A spingere il giro d’affari del produttore mondiale di microprocessori è stata la capacità di cavalcare l’onda di un mercato globale sempre più a due velocità. Se infatti nei Paesi emergenti, soprattutto nell’Asia-Pacifico, la crescita è legata ad un’espansione del segmento consumer, con un aumento nella domanda di macchine e collegamenti internet, in Europa e Stati Uniti il mercato si sta spostando verso una fase più evoluta.

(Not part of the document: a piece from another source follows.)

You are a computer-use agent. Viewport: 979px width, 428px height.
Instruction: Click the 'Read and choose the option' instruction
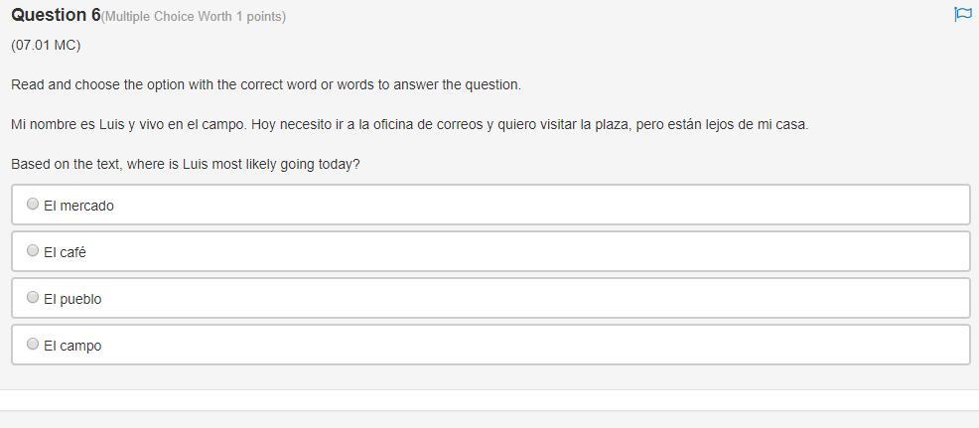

L’esigenza è infatti quella di gestire dati non più solo testuali ma resi più complessi da formati video e audio, che richiedono apposite architetture “embedded” e strutture “cloud” per poter essere utiizzati.


“E’ proprio in questo ultimo settore che si è registrata la crescita più impressionante, dell’84%” afferma Dario Bucci, Ceo di Intel per l’Italia e la Svizzera. “Le nuove strutture architettoniche per ora non portano a fatturati significativi, ma il mercato sta evolvendo in quella direzione”. Lo confermano anche le novità di Apple e Microsoft, con l’iCloud e il cloud computing per le aziende, tanto che le principali case informatiche sono coinvolte da Intel nella sua “Cloud builder initiative”, un’iniziativa mirata a cercare le ricette migliori per rendere le soluzioni “nuvola” più appetibili per le aziende e non solo. L’Italia si colloca in pieno nel nuovo trend di mercato, con un indebolimento del segmento consumer e un maggiore dinamismo nella domanda di aziende medie e grandi, soprattutto nell’acquisto di server e data center. Vanno male invece le vendite dei microprocessori Intel Atom, il cui fatturato è calato del 15% a 352 milioni di dollari, a causa della velocità con cui i microprocessori vedono ridursi le proprie dimensioni, rendendo vani gli investimenti fatti solo poco tempo prima. Le tendenze del futuro? Si chiamano “ultrabook”, e sono l’evoluzione naturale del notebook: pc portatili sottili come un tablet, sempre connessi come uno smartphone e sicuri nella gestione dei dati. Prodotti come questo potrebbero entrare sul mercato già a partire da Natale, e sono destinati a rimpiazzare i vecchi pc.”Il presidente Paul Otellini ha parlato di una crescita globale nelle vendite dei pc tra l’8 e il 10%, in diminuzione rispetto al passato”, afferma il Ceo Dario Bucci. “In realtà ci aspettiamo anche che gli ultrabook arrivino a coprire il 40% del mercato complessivo dei vecchi notebook”. Il vecchio pc, dunque, si prepara ad andare in pensione.